--- Excerpted data ---
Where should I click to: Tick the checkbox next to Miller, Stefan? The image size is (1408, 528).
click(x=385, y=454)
---
--- Excerpted data ---
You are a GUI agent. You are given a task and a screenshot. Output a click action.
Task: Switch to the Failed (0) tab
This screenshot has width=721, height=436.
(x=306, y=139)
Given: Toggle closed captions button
---
Work item: Of the lines above, output exactly those from the line bearing "Task: Switch to the Failed (0) tab" through the line bearing "Given: Toggle closed captions button", inclusive.

Answer for the task:
Task: Switch to the Failed (0) tab
This screenshot has width=721, height=436.
(x=306, y=139)
Given: Toggle closed captions button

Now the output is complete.